While the stereotypes in "Get Hard" may be gross exaggerations, its characters live in the real world: A place where the chasm between rich and poor is vast and growing; where black men are disproportionately jailed and white-collar criminals often evade punishment.
In this comedy from first-time director Etan Cohen, James (Will Ferrell) is a Los Angeles millionaire hedge-fund investor whose life of indulgence and ignorance is interrupted by a surprise prison sentence for fraud. He turns to the guy who runs the company car wash, Darnell (Kevin Hart) — apparently the only black person he has ever met — and asks for help to prepare for 10 years in maximum security. Darnell has no jail experience, but he agrees because he needs money to buy a home in a better school district for his little girl.

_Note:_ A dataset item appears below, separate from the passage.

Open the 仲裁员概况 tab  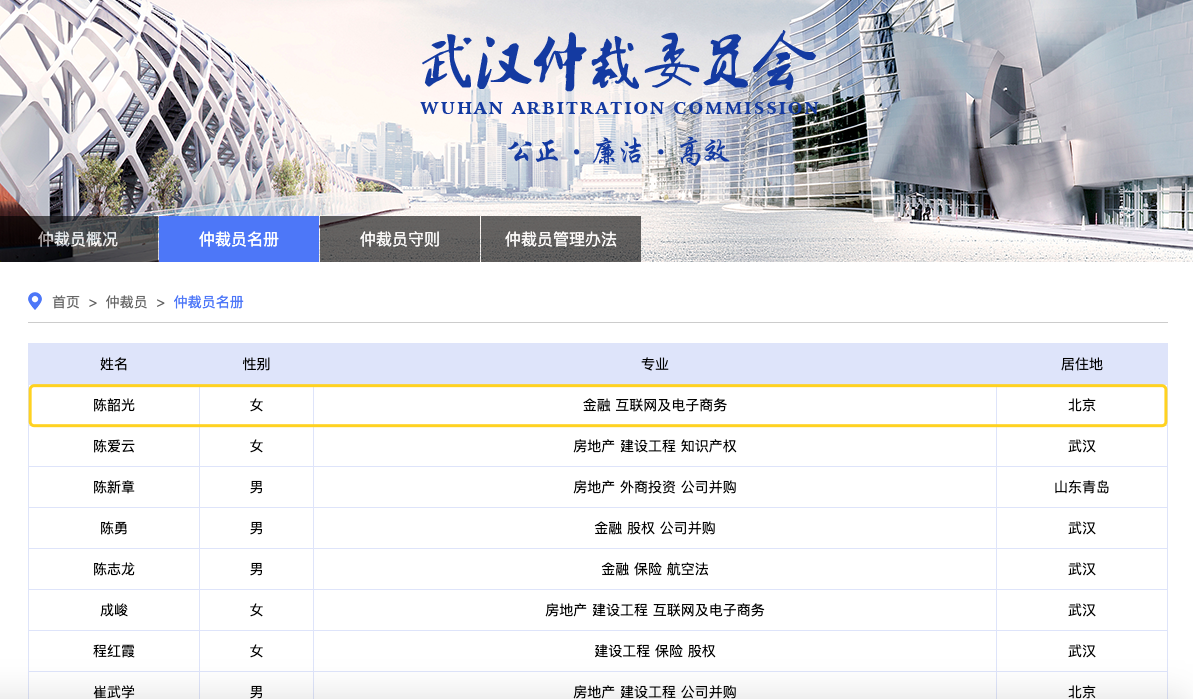(x=78, y=239)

When Darnell's wife, Rita (Edwina Findley Dickerson) — the film's only voice of reason — asks what he did to give the impression he had a criminal record, he replies, "I was being black."
Darnell's pre-jail prep class includes transforming his student's Bel-Air mansion into a pretend prison, the household staff gleefully becoming its guards. Lessons include getting James in shape, teaching him how to fight and encouraging him to practice oral sex on men.
The first yields some laughs as the 6-foot-3 Ferrell uses the diminutive Hart as a barbell. But forced sex isn't funny, no matter who's doing the forcing or the gender of the parties involved. "Get Hard" traffics in other crude humor involving more than one look at Farrell's naked tush and a tiring amount of puns on the film's title.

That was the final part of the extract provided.